La qualité de la relation avec la nourriture
Imaginons quelqu’un qui suit à la lettre les recommandations alimentaires en vigueur. Quelqu’un qui, jour après jour, mange la juste quantité en équilibrant les différents groupes alimentaires. Jamais trop de sucre, jamais trop de gras, jamais trop de sel. Une alimentation qui, sur papier, pourrait être qualifiée de «parfaite». Mais si cette personne est totalement malheureuse de manger «parfaitement» et si, dans sa tête, ce sont les mots privation, insatisfaction, frustration qui résonnent à chaque repas, pouvons-nous vraiment dire de son alimentation qu’elle est saine? Certainement pas, si l’on considère son bien-être comme un ingrédient essentiel de l’équation.
Chez certains, viser la perfection en alimentation mène même à l’obsession. On parle alors d’orthorexie, un comportement qui peut être défini comme l’obsession de la saine alimentation. Les personnes orthorexiques seraient angoissées à l’idée de manger des aliments qu’elles considèrent de mauvaise qualité. Dans leur cas, même si la qualité des aliments qu’elles consomment est excellente, il serait étrange de qualifier leur alimentation de «saine», considérant la relation plutôt… malsaine qu’elles entretiennent avec la nourriture.
L’environnement social
De plus en plus, quand on réfère à l’alimentation saine, on inclut les notions de plaisir et de convivialité. C’est entre autres pour cette raison que le guide alimentaire brésilien2 a fait autant parler de lui.

........

- [CONSIGNE]
Répondez à ces questions à partir de l'extrait sur la relation avec la nourriture :
1. Quels mots résonnent à chaque repas dans la tête de la personne qui mange «parfaitement» ?
2. Comment l'orthorexie est-elle définie ?
3. Quelles notions inclut-on de plus en plus quand on parle d'alimentation saine ?

- [DONNÉES ENREGISTRÉES]
........

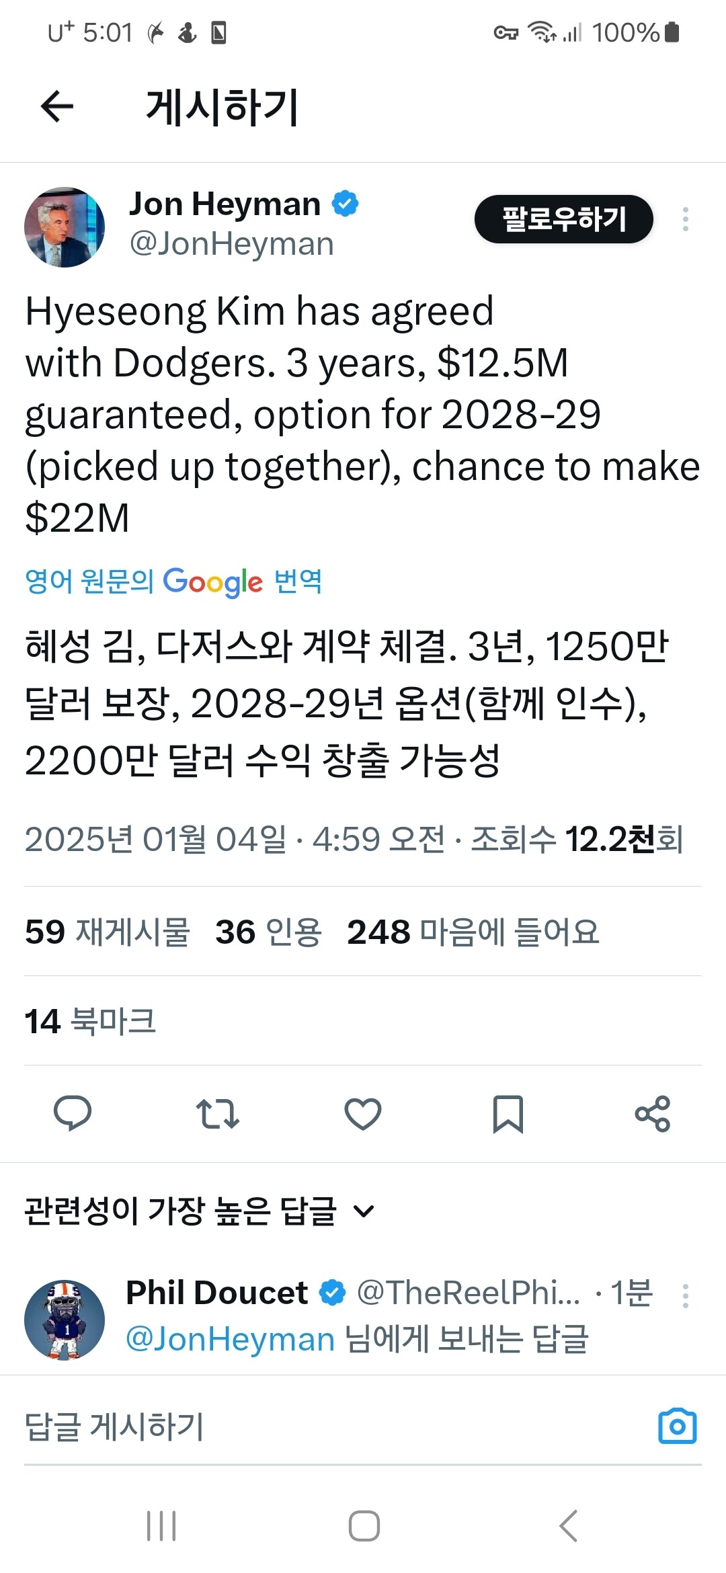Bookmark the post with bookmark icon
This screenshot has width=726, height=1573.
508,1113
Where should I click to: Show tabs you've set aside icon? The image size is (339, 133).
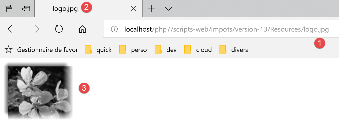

........

- [RÉPONSE]
1. Privation, insatisfaction, frustration.
2. Comme l'obsession de la saine alimentation.
3. Le plaisir et la convivialité.